WHAT IS ASKED = Copy out the rows from the line containing "You are a computer-use" through the end of the rows, word for word, and leave the pictures out of your copy.

BEGIN RECORD EXCERPTS

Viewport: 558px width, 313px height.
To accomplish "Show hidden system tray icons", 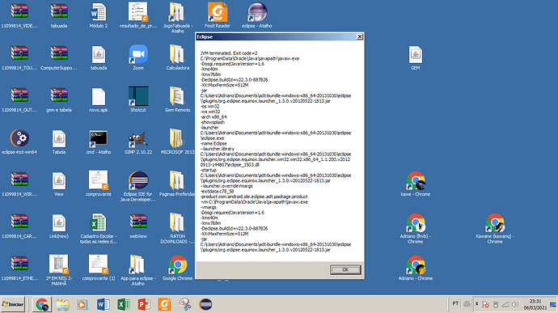I will point(476,304).
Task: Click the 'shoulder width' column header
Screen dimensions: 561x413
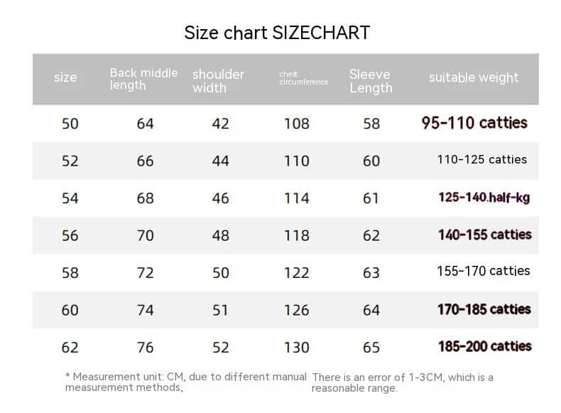Action: (x=218, y=81)
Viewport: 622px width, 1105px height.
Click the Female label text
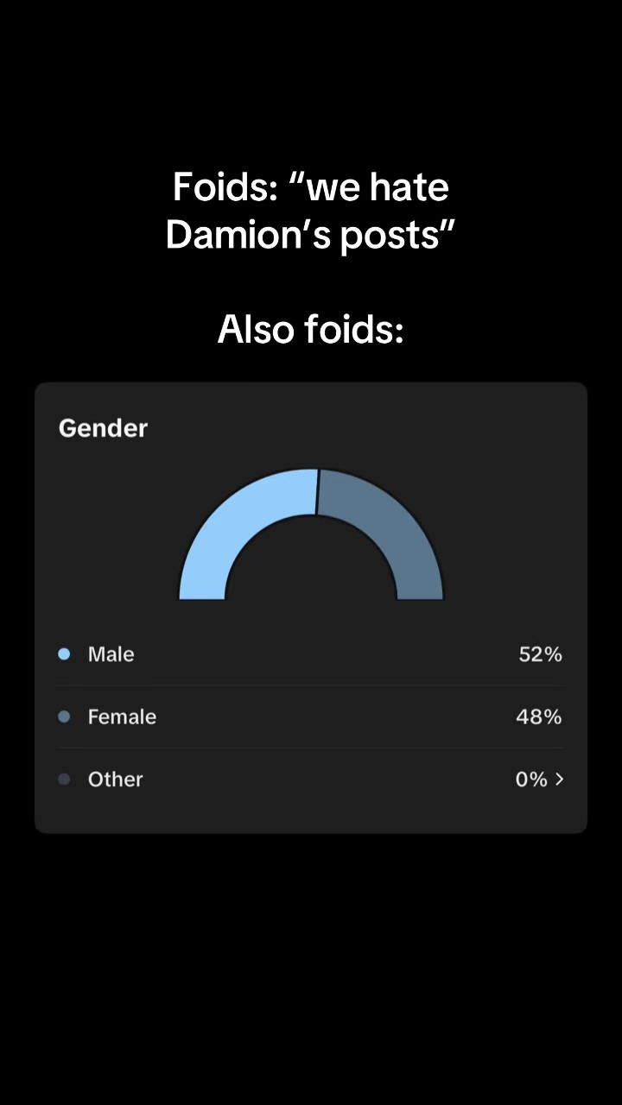tap(122, 717)
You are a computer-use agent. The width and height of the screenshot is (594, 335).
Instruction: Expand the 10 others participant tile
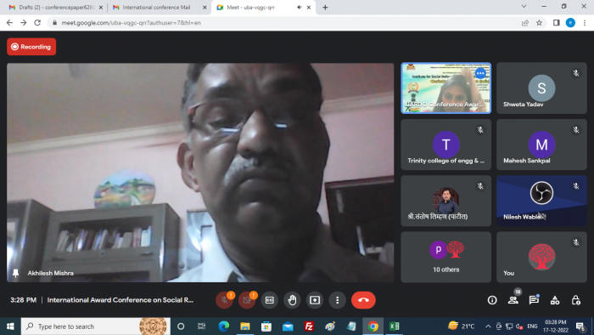coord(446,258)
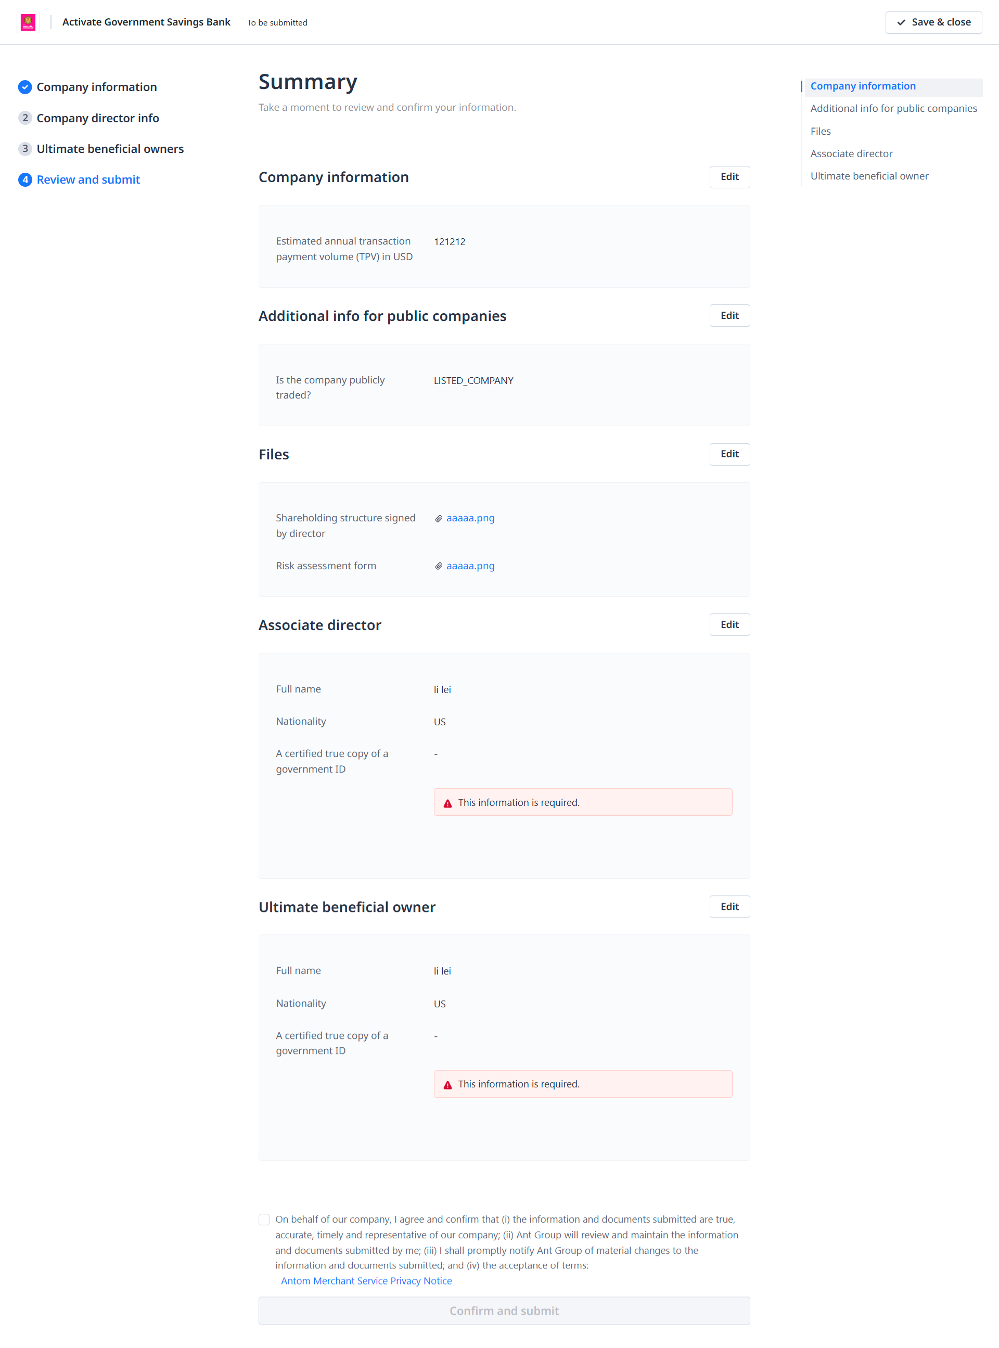Screen dimensions: 999x1348
Task: Edit the Ultimate beneficial owner section
Action: click(x=729, y=907)
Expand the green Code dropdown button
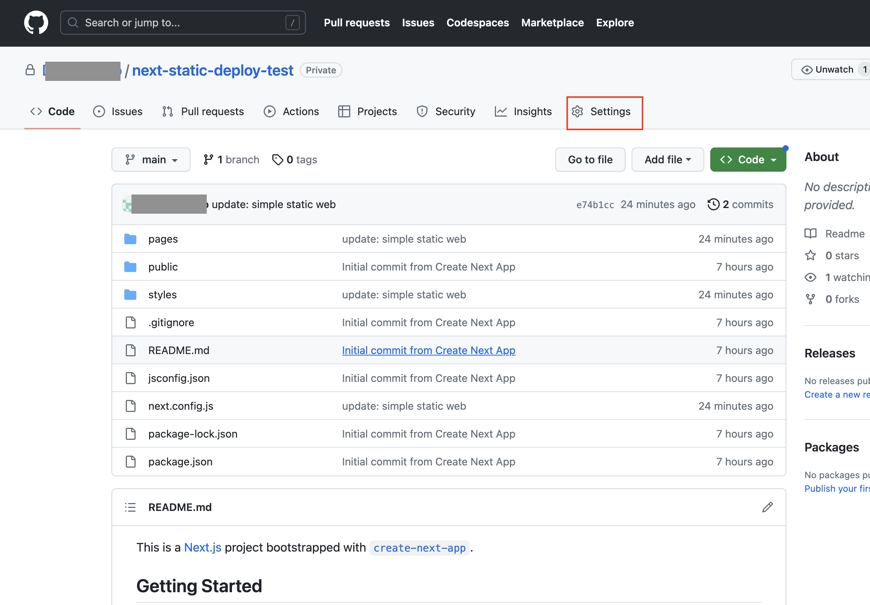 click(x=748, y=160)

END RECORD EXCERPTS

TASK RESPONSE =
You are a computer-use agent. The width and height of the screenshot is (594, 335).
Instruction: Expand the 10 others participant tile
coord(446,258)
Screen dimensions: 999x1348
Task: Edit the Ultimate beneficial owner section
Action: click(x=729, y=907)
Expand the green Code dropdown button
 click(x=748, y=160)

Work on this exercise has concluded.